Not to be outdone by Epson and HP, OKI has launched a multi-function print, scan and copy device built around a colour LED engine. OKI has always used hi-intensity LED light rather than a laser beam, as it’s more compact and easier to control, but the device addresses the same colour office all-in-one market as Epson’s Aculaser CX11N and the Color LaserJet 2280 from HP. Both of which we reviewed recently.

OKI’s machine starts by being a good deal more expensive than either of its two competitors, coming in £250 more than the Epson and a full £300 higher than the HP. Interestingly, though, the C5510MFP is available for €854 in Germany – yes, that’s euros – which is about £570. OKI claims this is a launch price only and it is offering either an extended three year warranty or a spare set of toner cartridges in the UK.

The C5510MFP is a C5000 colour LED printer with a 600dpi flat-bed scanner on top. Nearly all control comes from the scanner section, which sports a two-line, sixteen character, back-lit LCD display, colour and mono copy buttons and a number of preset enlargements and reductions for copying.

There’s also a function to send single or multi-page scans directly to a PC via a network – the machine comes network-enabled as standard. The flatbed scanner is fitted with a 50-sheet auto document feeder and a cunning magnetic closure, so documents stay put when being scanned.

At the front is a fold down multi-purpose tray for special media, which can take up to 100 sheets, and there’s a pull-out tray below that which takes a further 300 sheets of A4 paper. At the back are sockets for both USB 2.0 and Ethernet connections.

Putting this machine together is not a trivial exercise. If you buy from a dealer and they offer to set it up for you, accept. Once you’ve fixed the balancing feet on the bottom of the printer, mounted the scanner unit on top and locked it in place, you have to start feeding mains cables round, clipping PSUs to the back and connecting cables to link the two parts together.

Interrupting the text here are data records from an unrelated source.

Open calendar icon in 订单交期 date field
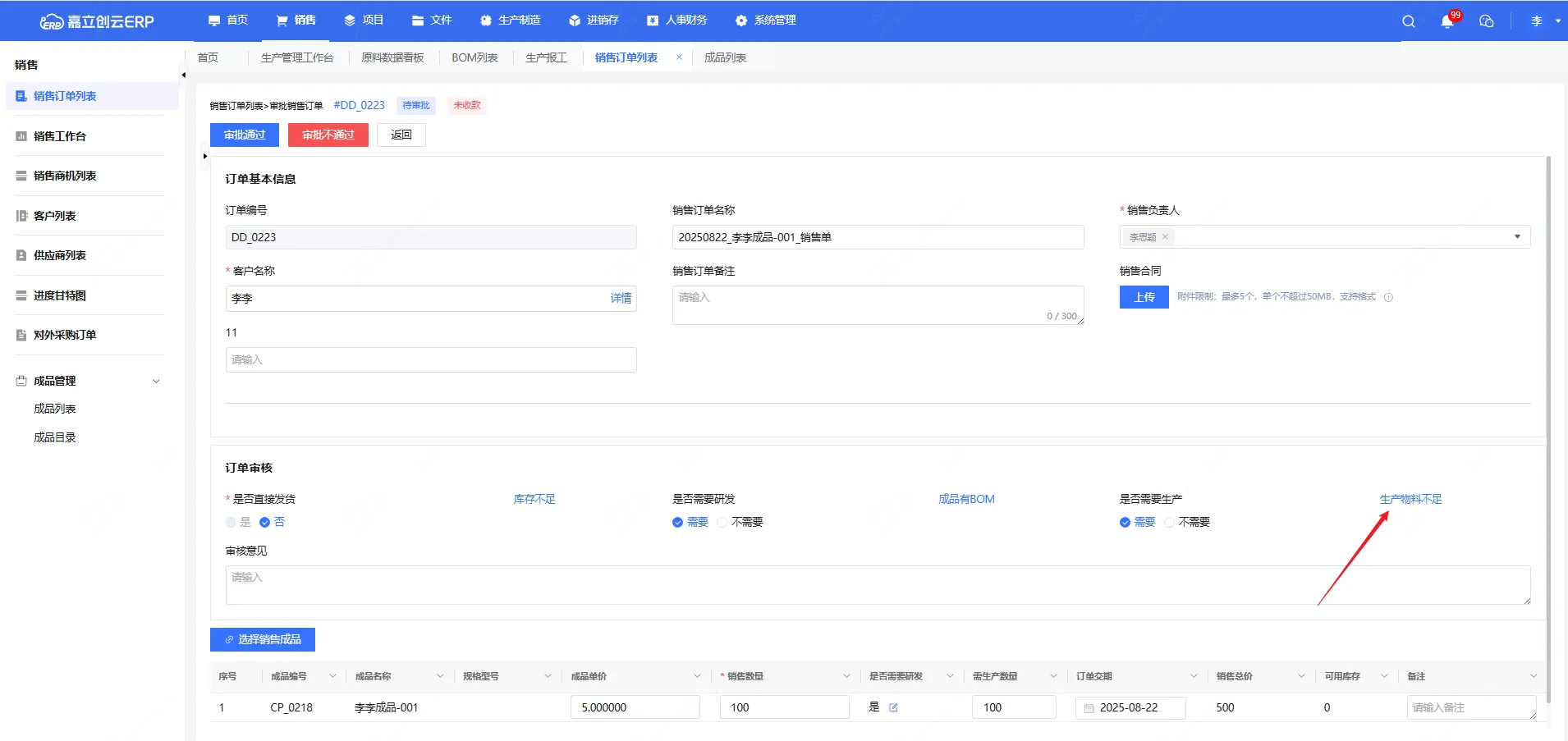Image resolution: width=1568 pixels, height=741 pixels. [1089, 708]
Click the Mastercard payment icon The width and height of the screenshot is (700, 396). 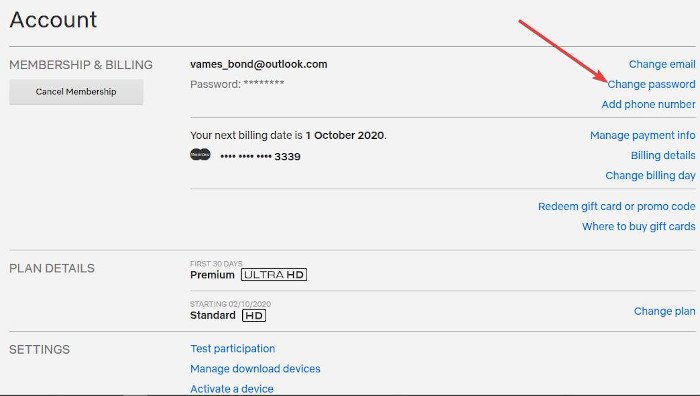click(200, 154)
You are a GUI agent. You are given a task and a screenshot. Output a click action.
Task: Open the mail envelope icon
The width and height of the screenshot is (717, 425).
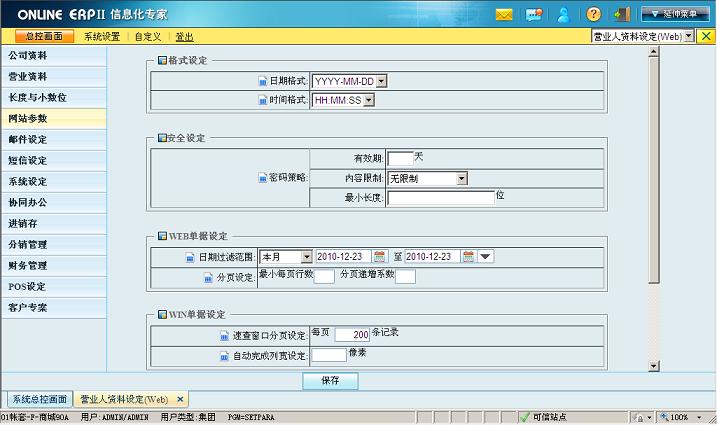(504, 14)
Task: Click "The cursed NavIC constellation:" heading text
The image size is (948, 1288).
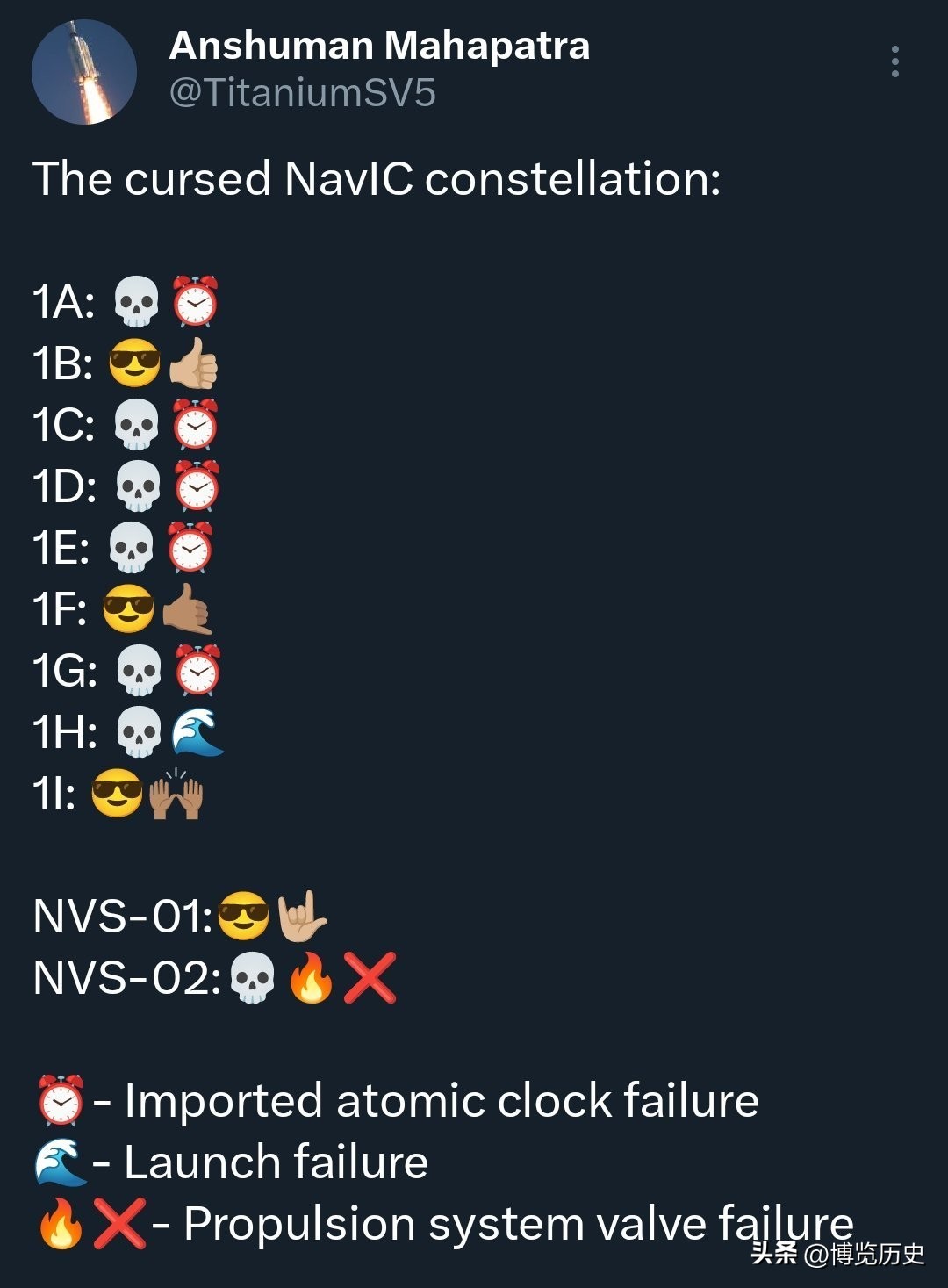Action: 377,179
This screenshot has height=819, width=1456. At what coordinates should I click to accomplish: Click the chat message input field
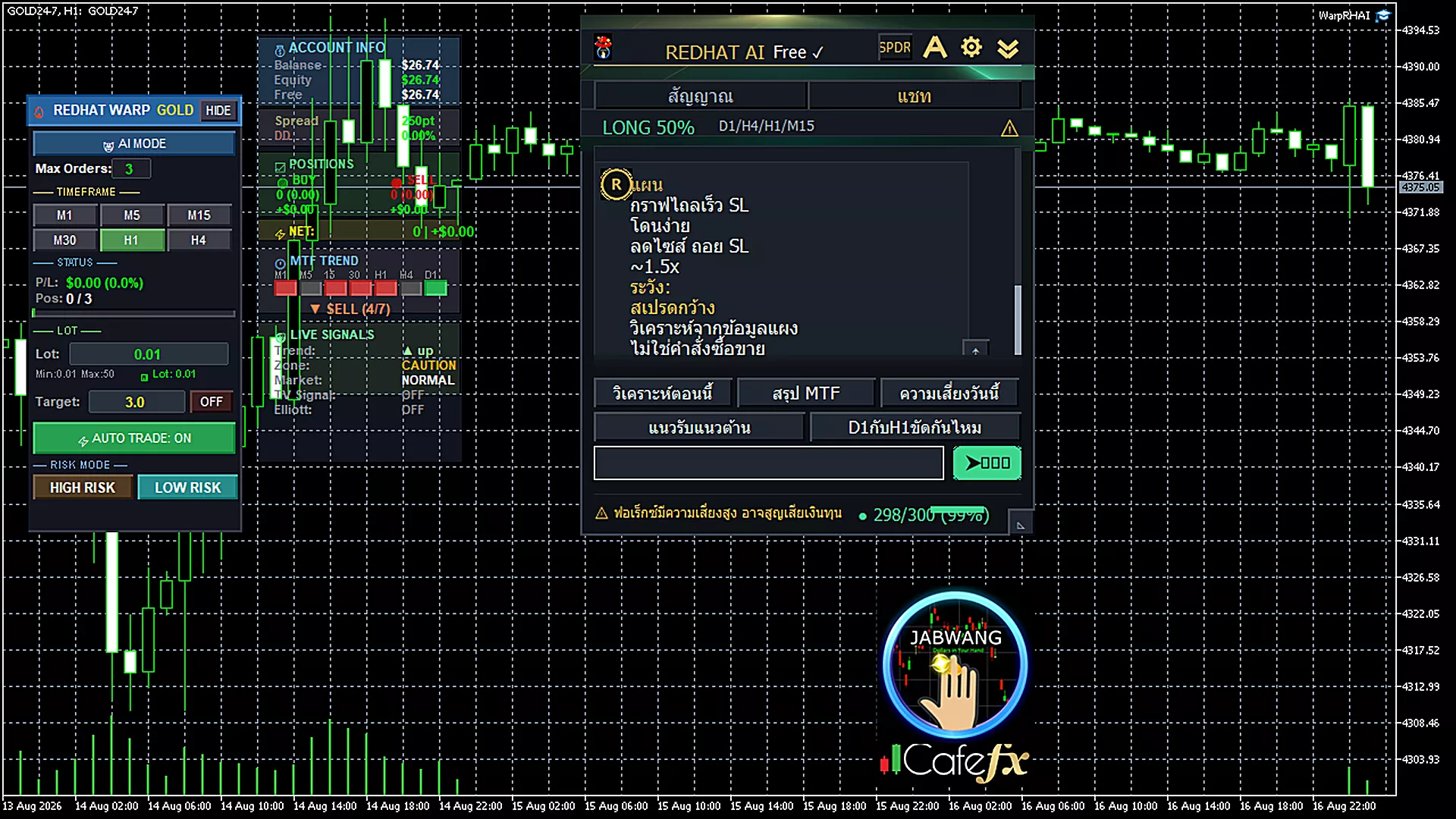pyautogui.click(x=768, y=463)
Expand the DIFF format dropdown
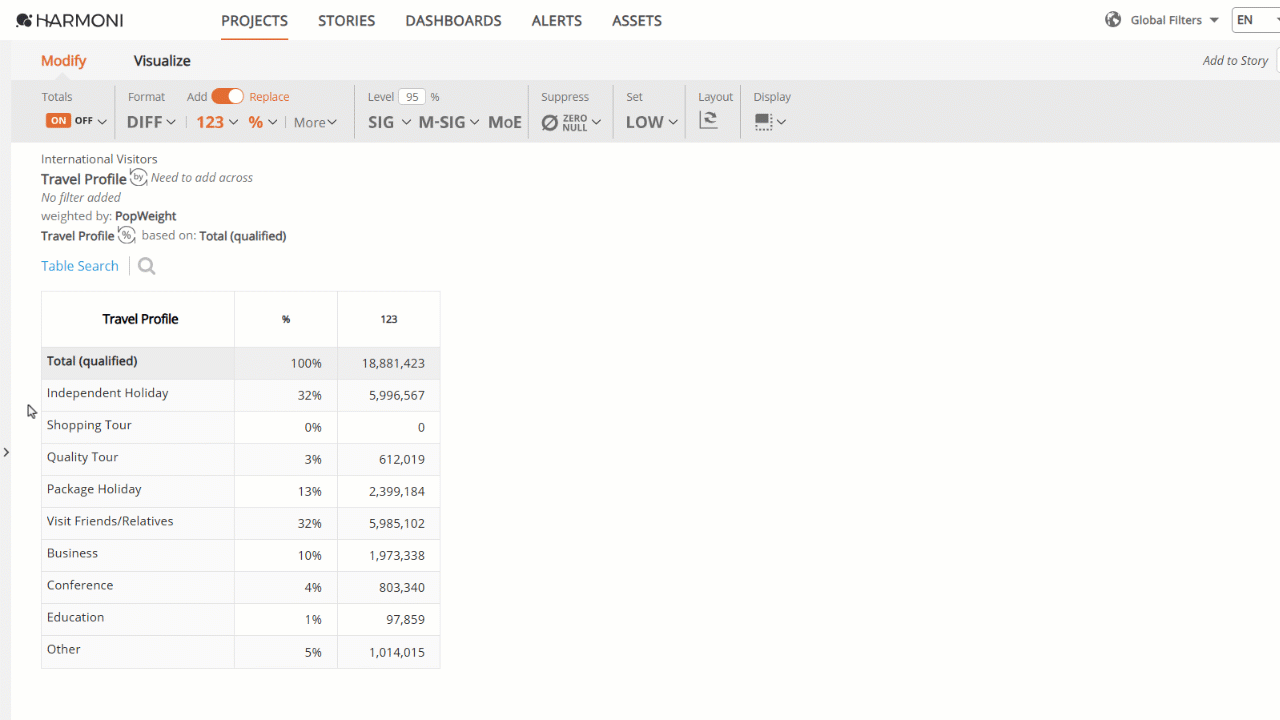Screen dimensions: 1280x720 (152, 122)
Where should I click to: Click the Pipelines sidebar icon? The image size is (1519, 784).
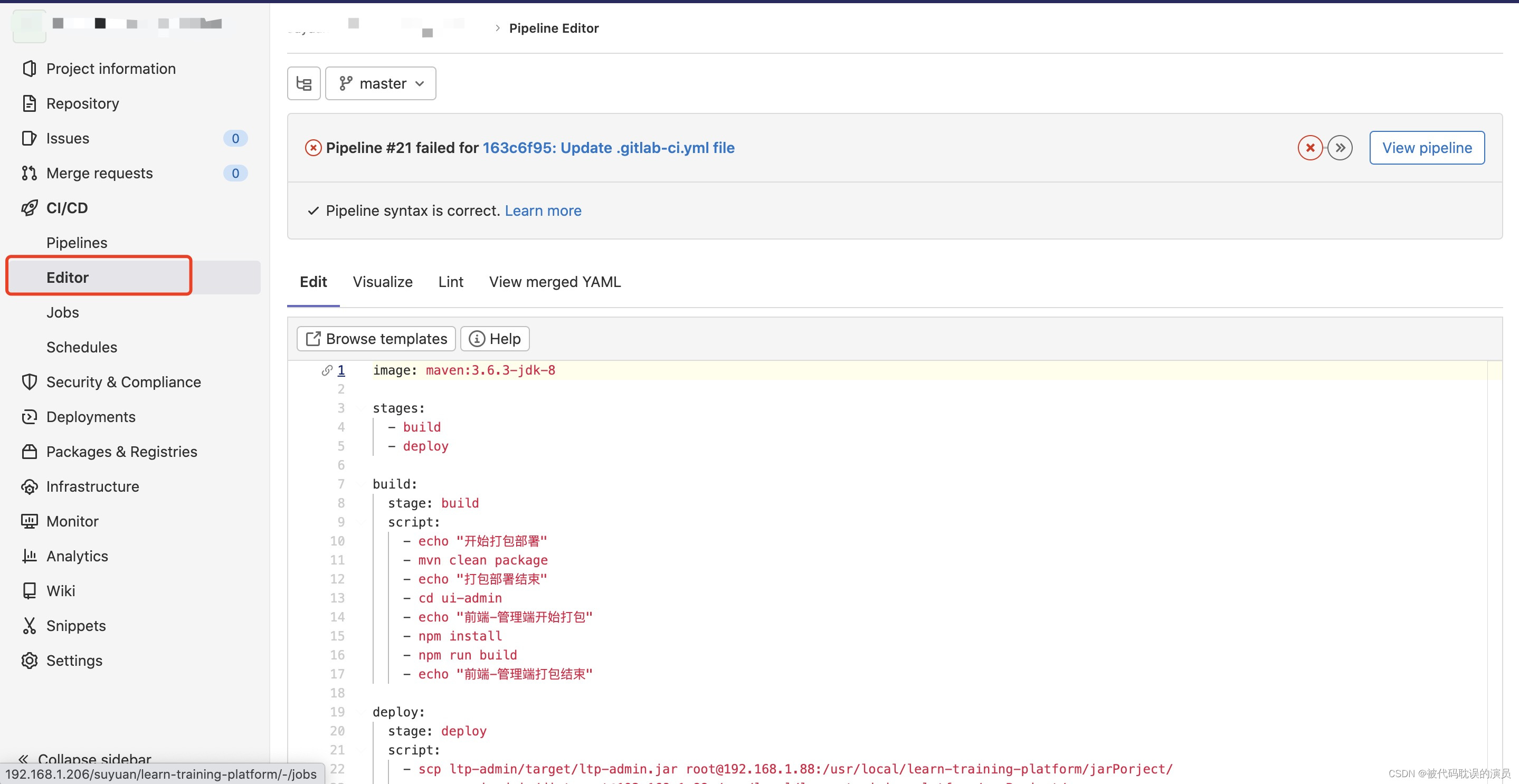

The printer is supplied with all its consumables in place, but you have to free off each of the toner cartridges and un-chock the developer drum before you can get down to printing. To maintain the device, you need to buy toner cartridges, drum, fuser and transfer belt, all at different intervals. Access is good, though, as the whole of the top cover, with the scanner attached, folds up to the vertical.

Software installation is a doddle. Insert the driver CD and plug in the USB cable, Windows detects both scanner and printer and copies what it needs across. OKI supplies two colour-matching utilities, along with a copy of PaperPort, so you can tweak the colours it produces to be closer to what you see on the screen.